Records to use:
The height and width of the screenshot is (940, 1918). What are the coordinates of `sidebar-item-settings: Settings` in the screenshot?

...

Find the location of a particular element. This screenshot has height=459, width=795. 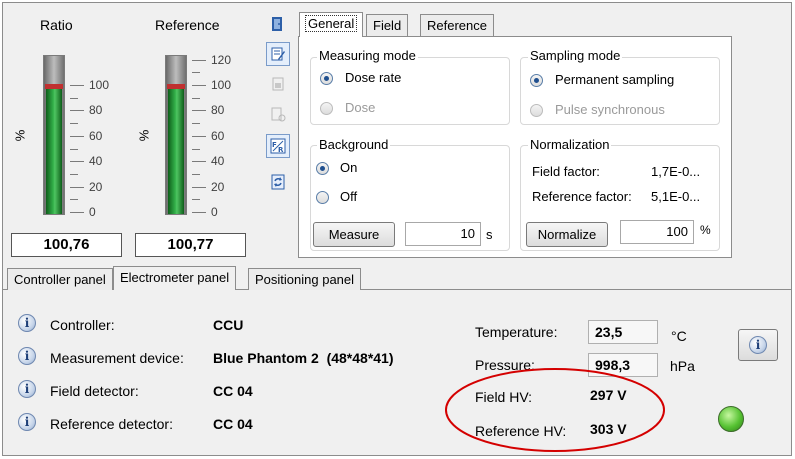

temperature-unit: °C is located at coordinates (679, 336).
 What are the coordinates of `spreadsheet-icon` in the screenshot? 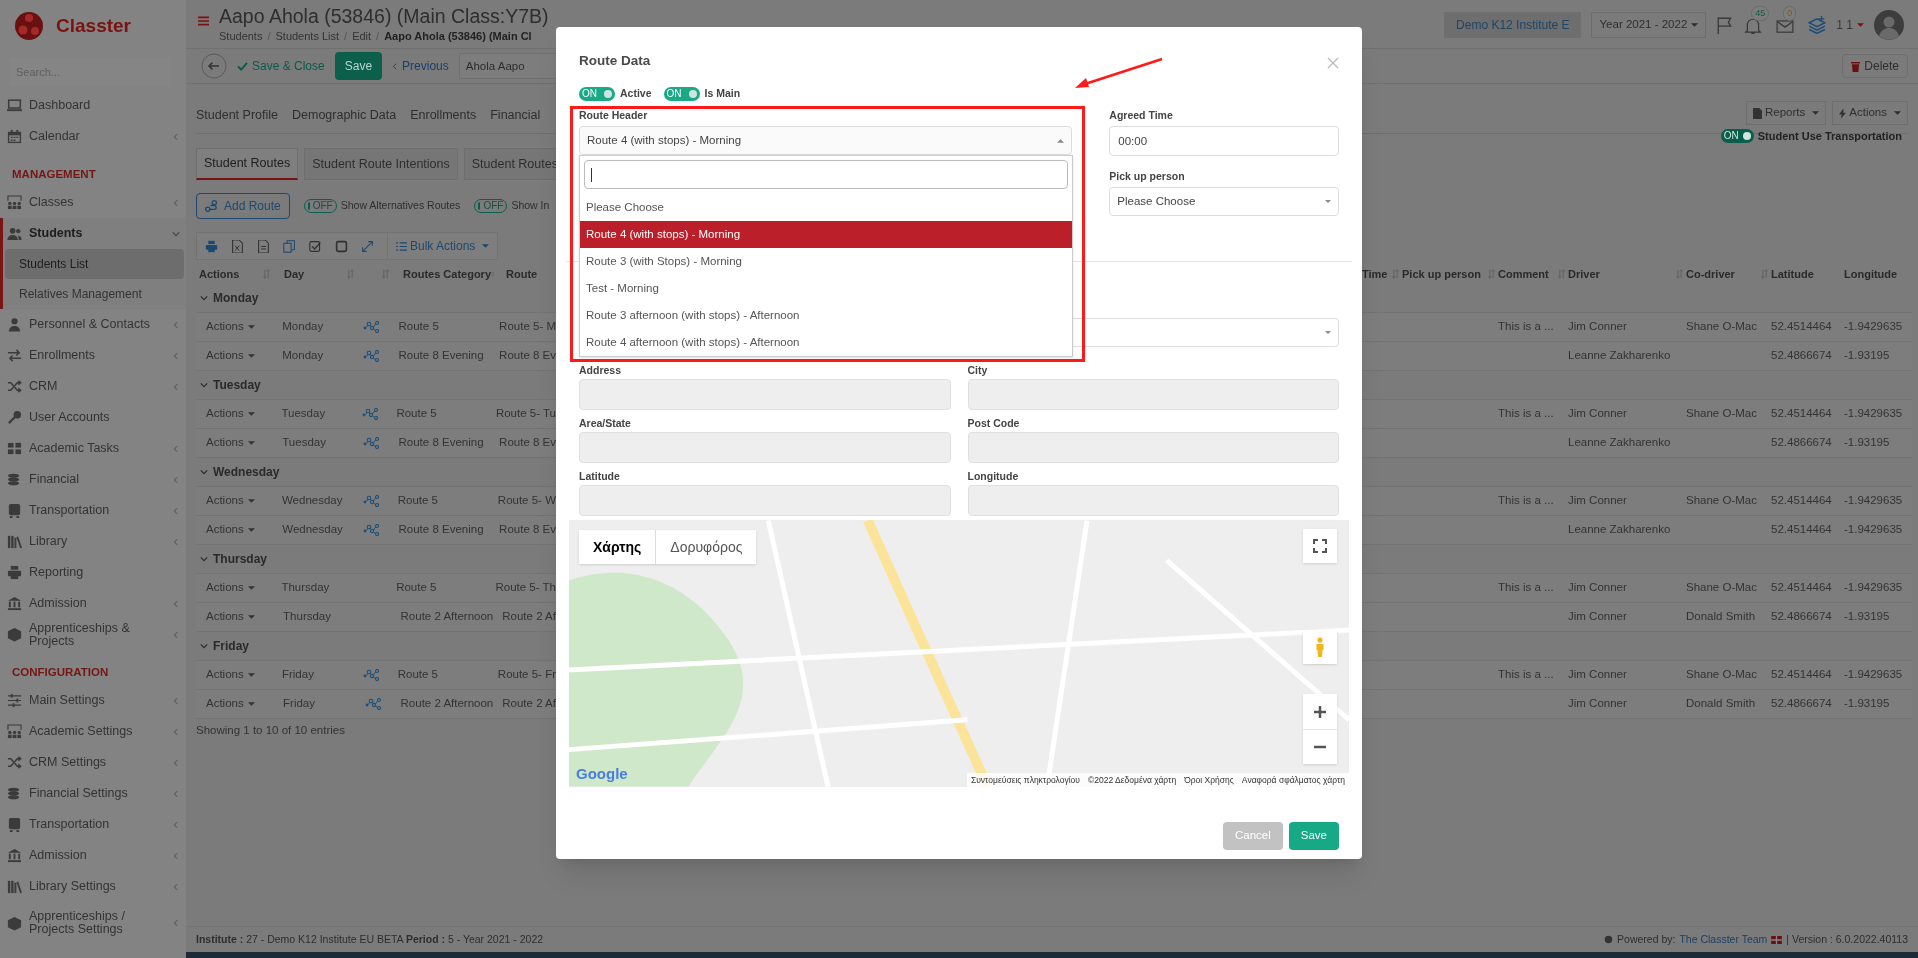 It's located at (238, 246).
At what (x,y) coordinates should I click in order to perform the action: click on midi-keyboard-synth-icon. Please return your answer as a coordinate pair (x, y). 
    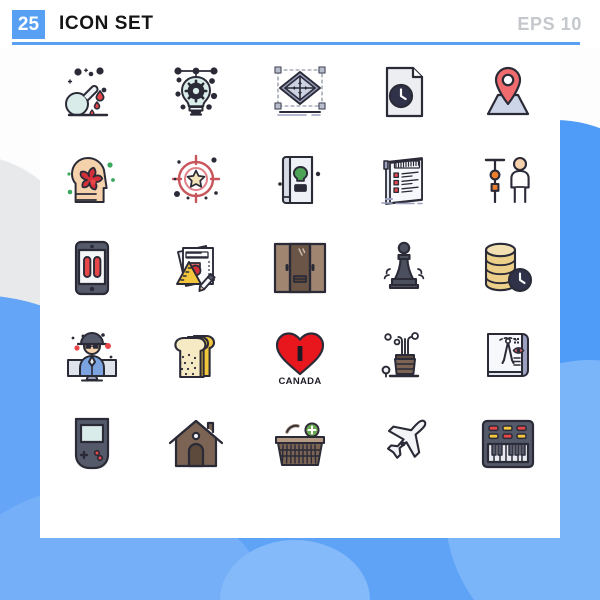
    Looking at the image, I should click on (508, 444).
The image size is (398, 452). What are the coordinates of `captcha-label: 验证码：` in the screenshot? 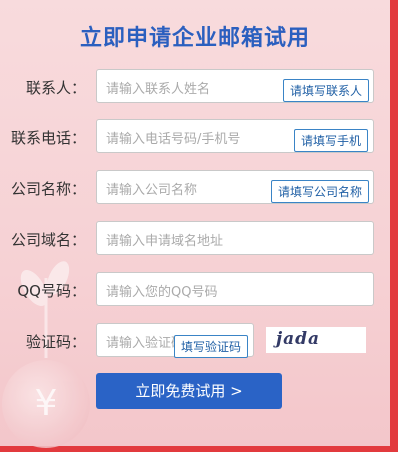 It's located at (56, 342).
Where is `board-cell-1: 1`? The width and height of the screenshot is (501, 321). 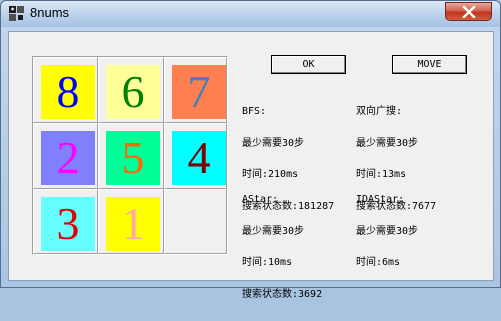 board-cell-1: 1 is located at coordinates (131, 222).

Assigned task: Arrange the lines of the listing above, from the line with "At what (x,y)" up to and including the line with "Looking at the", as a Markdown table with the columns Row and Line, skipping blank lines. Leave the pictures out of the table.

Response area:
| Row | Line |
|---|---|
| 1 | At what (x,y) coordinates should I click in order to perform the action: click on midi-keyboard-synth-icon. Please return your answer as a coordinate pair (x, y).  |
| 2 |     Looking at the image, I should click on (508, 444). |